Data records:
* * * * * * *

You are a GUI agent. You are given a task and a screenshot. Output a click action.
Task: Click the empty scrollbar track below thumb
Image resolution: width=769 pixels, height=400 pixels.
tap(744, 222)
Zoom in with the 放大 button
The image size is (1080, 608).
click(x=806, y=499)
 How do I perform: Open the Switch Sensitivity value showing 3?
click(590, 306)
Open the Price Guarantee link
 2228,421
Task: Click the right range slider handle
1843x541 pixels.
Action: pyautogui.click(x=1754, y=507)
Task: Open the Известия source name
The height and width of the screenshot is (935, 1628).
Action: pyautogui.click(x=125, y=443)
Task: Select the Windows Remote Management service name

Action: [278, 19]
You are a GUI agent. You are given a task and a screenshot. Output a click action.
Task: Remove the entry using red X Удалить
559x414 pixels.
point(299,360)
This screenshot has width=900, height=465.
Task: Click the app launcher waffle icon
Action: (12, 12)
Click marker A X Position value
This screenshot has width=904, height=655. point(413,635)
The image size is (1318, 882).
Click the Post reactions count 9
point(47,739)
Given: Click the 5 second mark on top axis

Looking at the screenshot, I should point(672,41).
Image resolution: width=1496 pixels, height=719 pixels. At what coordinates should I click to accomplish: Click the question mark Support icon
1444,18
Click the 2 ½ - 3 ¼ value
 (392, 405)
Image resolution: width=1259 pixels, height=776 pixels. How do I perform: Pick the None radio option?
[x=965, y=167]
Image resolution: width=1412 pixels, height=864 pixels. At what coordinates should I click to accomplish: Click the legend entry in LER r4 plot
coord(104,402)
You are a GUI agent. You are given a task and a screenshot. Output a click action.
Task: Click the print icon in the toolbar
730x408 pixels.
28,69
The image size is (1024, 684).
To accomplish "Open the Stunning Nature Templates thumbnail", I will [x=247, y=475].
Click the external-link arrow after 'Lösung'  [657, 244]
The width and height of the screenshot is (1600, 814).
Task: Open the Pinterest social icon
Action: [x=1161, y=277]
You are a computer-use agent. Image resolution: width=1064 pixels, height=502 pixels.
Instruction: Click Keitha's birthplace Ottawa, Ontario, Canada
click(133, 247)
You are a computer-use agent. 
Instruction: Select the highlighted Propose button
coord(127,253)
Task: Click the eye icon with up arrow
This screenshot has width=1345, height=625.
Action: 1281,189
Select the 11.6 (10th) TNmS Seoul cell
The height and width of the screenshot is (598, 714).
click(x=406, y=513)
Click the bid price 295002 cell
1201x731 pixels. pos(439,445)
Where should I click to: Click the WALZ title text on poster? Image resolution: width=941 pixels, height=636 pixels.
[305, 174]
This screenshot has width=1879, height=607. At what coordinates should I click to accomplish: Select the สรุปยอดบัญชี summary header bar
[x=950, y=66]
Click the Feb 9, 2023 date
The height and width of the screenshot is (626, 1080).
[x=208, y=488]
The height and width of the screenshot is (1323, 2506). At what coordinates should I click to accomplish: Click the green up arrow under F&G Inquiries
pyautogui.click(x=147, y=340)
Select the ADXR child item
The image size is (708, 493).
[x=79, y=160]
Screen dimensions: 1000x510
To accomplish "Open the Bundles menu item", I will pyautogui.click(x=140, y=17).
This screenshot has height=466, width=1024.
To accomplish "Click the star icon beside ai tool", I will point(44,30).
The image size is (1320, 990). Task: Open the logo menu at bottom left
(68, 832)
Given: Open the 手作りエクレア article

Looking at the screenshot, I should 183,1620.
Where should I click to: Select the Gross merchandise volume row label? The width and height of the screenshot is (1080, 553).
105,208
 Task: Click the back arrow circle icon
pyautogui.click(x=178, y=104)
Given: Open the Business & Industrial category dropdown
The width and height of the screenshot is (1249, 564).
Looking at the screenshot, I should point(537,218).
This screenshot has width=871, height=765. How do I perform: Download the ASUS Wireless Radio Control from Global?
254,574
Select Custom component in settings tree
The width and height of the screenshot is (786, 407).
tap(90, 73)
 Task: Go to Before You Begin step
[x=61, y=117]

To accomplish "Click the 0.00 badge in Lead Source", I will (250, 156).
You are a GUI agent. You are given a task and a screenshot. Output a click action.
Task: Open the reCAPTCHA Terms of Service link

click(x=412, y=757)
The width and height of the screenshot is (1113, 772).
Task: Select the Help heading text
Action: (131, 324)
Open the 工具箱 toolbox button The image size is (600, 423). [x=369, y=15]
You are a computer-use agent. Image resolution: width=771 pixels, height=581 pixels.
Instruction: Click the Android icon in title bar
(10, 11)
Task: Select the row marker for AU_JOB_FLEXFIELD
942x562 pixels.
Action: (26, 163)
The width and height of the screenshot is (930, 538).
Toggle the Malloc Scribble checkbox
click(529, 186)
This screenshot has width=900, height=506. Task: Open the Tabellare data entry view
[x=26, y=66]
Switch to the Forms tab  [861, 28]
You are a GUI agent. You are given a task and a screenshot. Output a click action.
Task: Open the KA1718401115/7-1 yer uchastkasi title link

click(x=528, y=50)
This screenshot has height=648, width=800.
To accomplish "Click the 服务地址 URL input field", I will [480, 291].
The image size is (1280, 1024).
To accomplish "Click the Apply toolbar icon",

* * * * * * *

(REQUIREMENT)
Repeat every entry exactly, leaving nothing out.

(WRITTEN RESPONSE)
You are a GUI agent. You are given a task and a screenshot. Output a click action.
Task: Click the empty scrollbar track below thumb
Image resolution: width=769 pixels, height=400 pixels.
tap(744, 222)
Zoom in with the 放大 button
The image size is (1080, 608).
click(x=806, y=499)
 How do I perform: Open the Switch Sensitivity value showing 3?
click(590, 306)
Open the Price Guarantee link
 2228,421
Task: Click the right range slider handle
1843x541 pixels.
Action: pyautogui.click(x=1754, y=507)
Task: Open the Известия source name
The height and width of the screenshot is (935, 1628).
Action: pyautogui.click(x=125, y=443)
Task: Select the Windows Remote Management service name

Action: [278, 19]
You are a GUI agent. You are given a task and a screenshot. Output a click action.
Task: Remove the entry using red X Удалить
559x414 pixels.
point(299,360)
This screenshot has width=900, height=465.
Task: Click the app launcher waffle icon
Action: (12, 12)
Click marker A X Position value
This screenshot has width=904, height=655. point(413,635)
The image size is (1318, 882).
Click the Post reactions count 9
point(47,739)
Given: Click the 5 second mark on top axis

Looking at the screenshot, I should point(672,41).
Image resolution: width=1496 pixels, height=719 pixels. At what coordinates should I click to accomplish: Click the question mark Support icon
1444,18
Click the 2 ½ - 3 ¼ value
 (392, 405)
Image resolution: width=1259 pixels, height=776 pixels. How do I perform: Pick the None radio option?
[x=965, y=167]
Image resolution: width=1412 pixels, height=864 pixels. At what coordinates should I click to accomplish: Click the legend entry in LER r4 plot
coord(104,402)
You are a GUI agent. You are given a task and a screenshot. Output a click action.
Task: Click the print icon in the toolbar
730x408 pixels.
28,69
The image size is (1024, 684).
To accomplish "Open the Stunning Nature Templates thumbnail", I will [x=247, y=475].
Click the external-link arrow after 'Lösung'  [657, 244]
The width and height of the screenshot is (1600, 814).
Task: Open the Pinterest social icon
Action: [x=1161, y=277]
You are a computer-use agent. Image resolution: width=1064 pixels, height=502 pixels.
Instruction: Click Keitha's birthplace Ottawa, Ontario, Canada
click(133, 247)
You are a computer-use agent. 
Instruction: Select the highlighted Propose button
coord(127,253)
Task: Click the eye icon with up arrow
This screenshot has width=1345, height=625.
Action: 1281,189
Select the 11.6 (10th) TNmS Seoul cell
The height and width of the screenshot is (598, 714).
click(x=406, y=513)
Click the bid price 295002 cell
1201x731 pixels. pos(439,445)
Where should I click to: Click the WALZ title text on poster? Image resolution: width=941 pixels, height=636 pixels.
[305, 174]
This screenshot has width=1879, height=607. At what coordinates should I click to accomplish: Select the สรุปยอดบัญชี summary header bar
[x=950, y=66]
Click the Feb 9, 2023 date
The height and width of the screenshot is (626, 1080).
[x=208, y=488]
The height and width of the screenshot is (1323, 2506). At what coordinates should I click to accomplish: Click the green up arrow under F&G Inquiries
pyautogui.click(x=147, y=340)
Select the ADXR child item
The image size is (708, 493).
[x=79, y=160]
Screen dimensions: 1000x510
To accomplish "Open the Bundles menu item", I will pyautogui.click(x=140, y=17).
This screenshot has height=466, width=1024.
To accomplish "Click the star icon beside ai tool", I will point(44,30).
The image size is (1320, 990). Task: Open the logo menu at bottom left
(68, 832)
Given: Open the 手作りエクレア article

Looking at the screenshot, I should 183,1620.
Where should I click to: Select the Gross merchandise volume row label? The width and height of the screenshot is (1080, 553).
105,208
 Task: Click the back arrow circle icon
pyautogui.click(x=178, y=104)
Given: Open the Business & Industrial category dropdown
The width and height of the screenshot is (1249, 564).
Looking at the screenshot, I should point(537,218).
This screenshot has width=871, height=765. How do I perform: Download the ASUS Wireless Radio Control from Global?
254,574
Select Custom component in settings tree
The width and height of the screenshot is (786, 407).
tap(90, 73)
 Task: Go to Before You Begin step
[x=61, y=117]

To accomplish "Click the 0.00 badge in Lead Source", I will (250, 156).
You are a GUI agent. You are given a task and a screenshot. Output a click action.
Task: Open the reCAPTCHA Terms of Service link

click(x=412, y=757)
The width and height of the screenshot is (1113, 772).
Task: Select the Help heading text
Action: (131, 324)
Open the 工具箱 toolbox button The image size is (600, 423). [x=369, y=15]
You are a computer-use agent. Image resolution: width=771 pixels, height=581 pixels.
Instruction: Click the Android icon in title bar
(10, 11)
Task: Select the row marker for AU_JOB_FLEXFIELD
942x562 pixels.
Action: (26, 163)
The width and height of the screenshot is (930, 538).
Toggle the Malloc Scribble checkbox
click(529, 186)
This screenshot has width=900, height=506. Task: Open the Tabellare data entry view
[x=26, y=66]
Switch to the Forms tab  [861, 28]
You are a GUI agent. You are given a task and a screenshot. Output a click action.
Task: Open the KA1718401115/7-1 yer uchastkasi title link

click(x=528, y=50)
This screenshot has height=648, width=800.
To accomplish "Click the 服务地址 URL input field", I will [480, 291].
The image size is (1280, 1024).
To accomplish "Click the Apply toolbar icon",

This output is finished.